In the overall analysis of STEMI and NSTE ACS patients treated with atorvastatin 80 mg prior to PCI, there was a 28% reduction in the risk of major adverse events at 30 days when compared with those not preloaded with a statin (HR 0.72; 95% CI 0.54-0.97). However, for STEMI patients who received high-dose atorvastatin “as soon as possible” before PCI, there was a 41% reduction in the risk of MACE at 30 days compared with those who did not receive the lipid-lowering medication (HR 0.59; 95%CI 0.38-0.92). There was no treatment effect observed in the NSTE ACS patients who underwent PCI (HR 0.85; 95% CI 0.58-1.27).

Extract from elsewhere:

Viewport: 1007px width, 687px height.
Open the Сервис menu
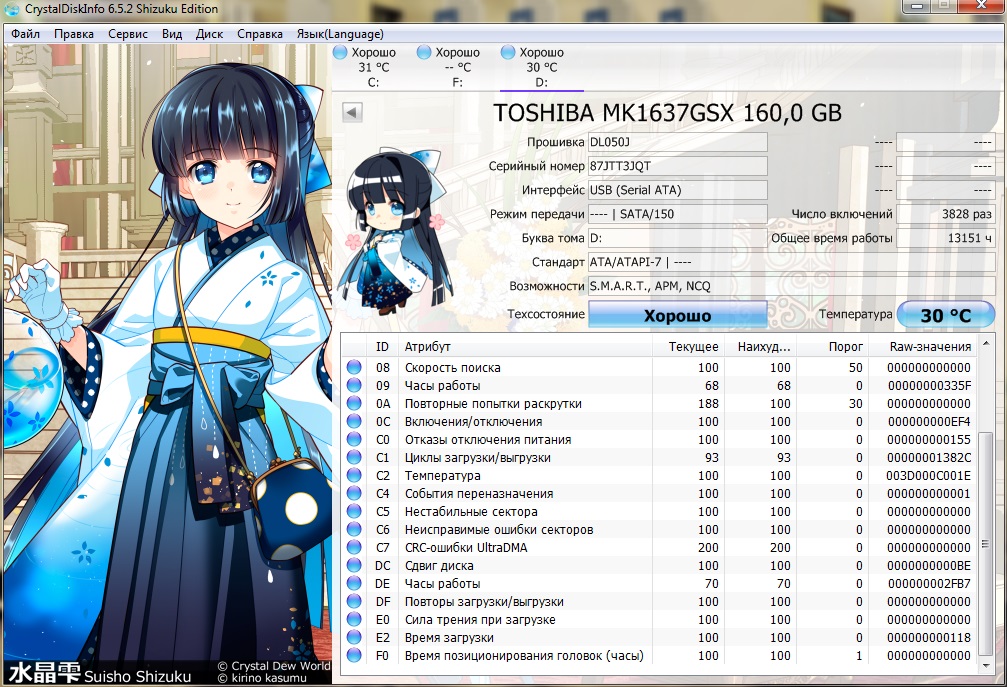point(127,33)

“We know the safety profile of statins, and because we’re going to give these drugs to the ACS patients at some point during the hospitalization by the time of discharge, why not just give the statins upfront?” lead investigator Renato Lopes, MD, PhD (Duke Clinical Research Institute, Durham, NC), told TCTMD. “I have always been aggressive with statins sooner rather than later,” he continued, “but with SECURE-PCI, and particularly this second analysis, it’s probably the best evidence we have to justify or support giving statins upfront. We hope this provides the evidence people needed to give statins quicker and before PCI.”

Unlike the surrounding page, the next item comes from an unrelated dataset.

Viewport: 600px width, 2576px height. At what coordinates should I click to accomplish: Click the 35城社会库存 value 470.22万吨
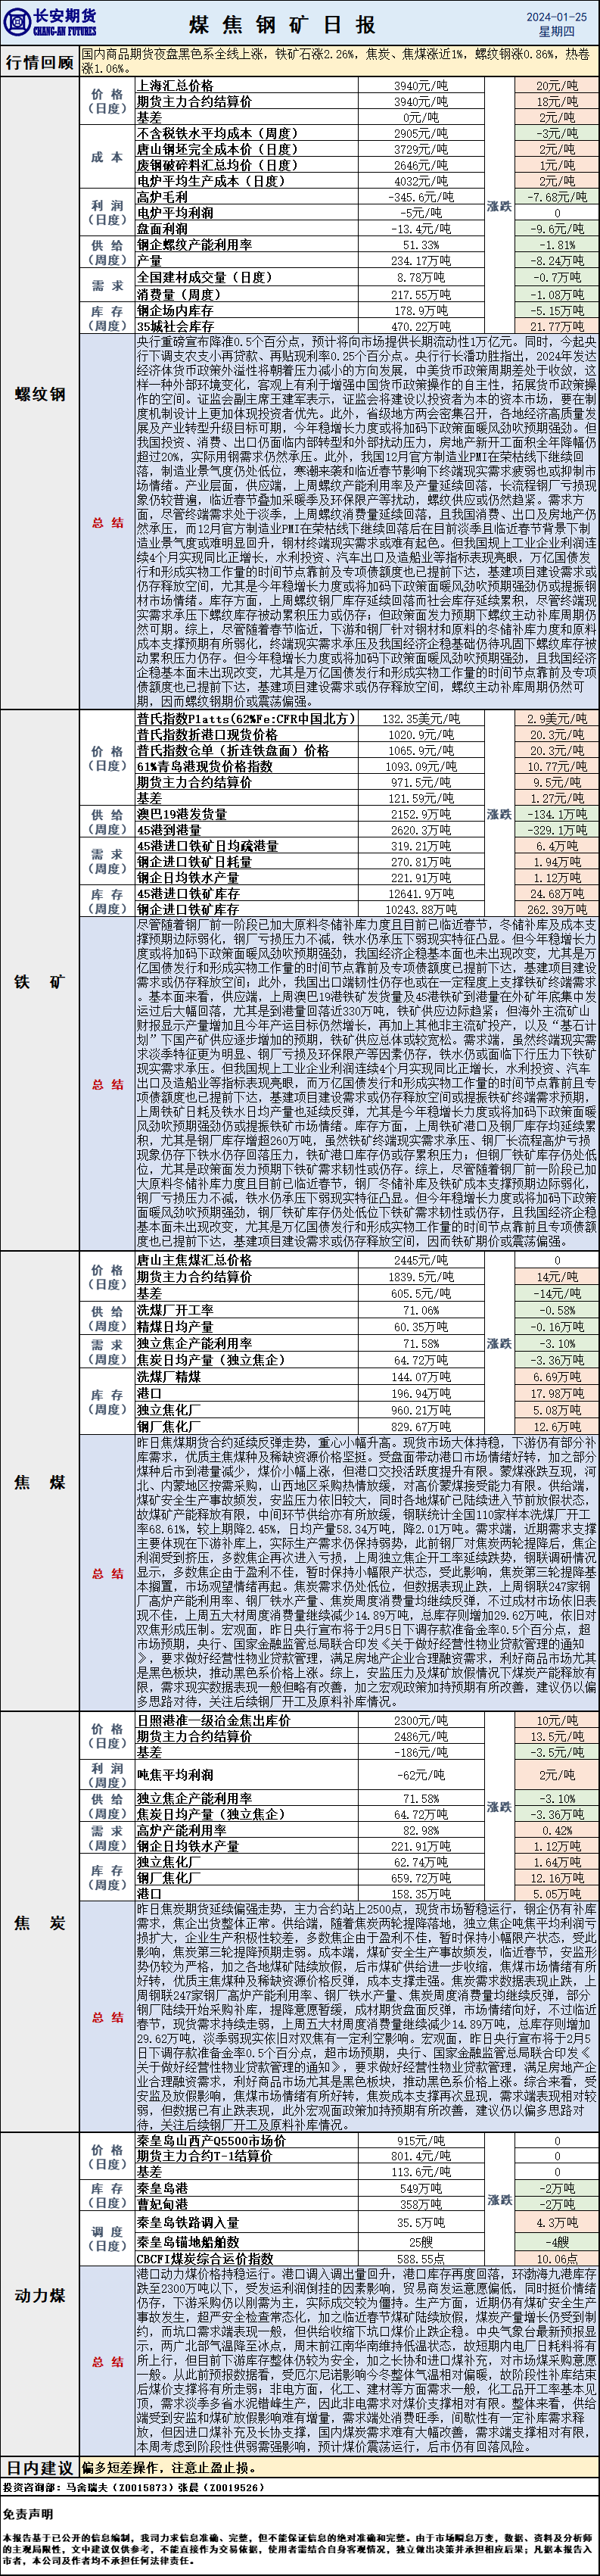click(420, 326)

With SECURE-PCI, and particularly this second analysis, it’s probably the best evidence we have to justify or support giving statins upfront. Renato Lopes

Presented back in March at the American College of Cardiology 2018 Scientific Session, the SECURE-PCI investigators reported that patients with ACS treated with a high-intensity statin prior to intended revascularization with PCI did not benefit from the preloading strategy. They did observe a signal toward benefit among the ACS patients who underwent PCI as opposed to those who were treated with CABG surgery or medical therapy.

Those findings were confirmed in this latest fully adjusted analysis published September 24, 2018, in JAMA Cardiology, and presented at TCT 2018 in San Diego, CA.

In the trial, 4,191 patients with ACS received atorvastatin 80 mg or placebo prior to PCI and then received atorvastatin 80 mg or placebo 24 hours after the procedure. All patients then received atorvastatin 40 mg for 30 days. Based on the study protocol, NSTE ACS patients were administered the statin 2 to 12 hours prior to PCI, whereas administration was “as soon as possible” before PCI in STEMI patients. 

To TCTMD, Lopes said they hypothesized that the benefit of preloading might be related to the timing of statin administration before PCI. However, “there was no significant interaction between the timing of administration, showing us that timing didn’t play a role in the beneficial effect of preloading statins in ACS patients undergoing PCI,” he said. When they looked separately at STEMI and NSTE ACS patients, there was also no observed interaction between timing and the treatment effect.

As for the larger benefit of statin preloading in STEMI patients compared with NSTE ACS, Lopes said the exact mechanism is unknown but that it’s likely unrelated to LDL cholesterol given the short time frame. He suggested the pleiotropic effects of statins, including their anti-inflammatory, antithrombotic, and antilytic properties, as well as enhanced vasodilation, might contribute to the benefit observed in STEMI patients.

“In theory, these effects might be more important in STEMI because of the type of lesion, because of the total occlusion of the vessel and the need to open it, than in non-STEMI patients,” said Lopes. “From that perspective, it makes sense.”

  • Lopes reports no relevant conflicts of interest.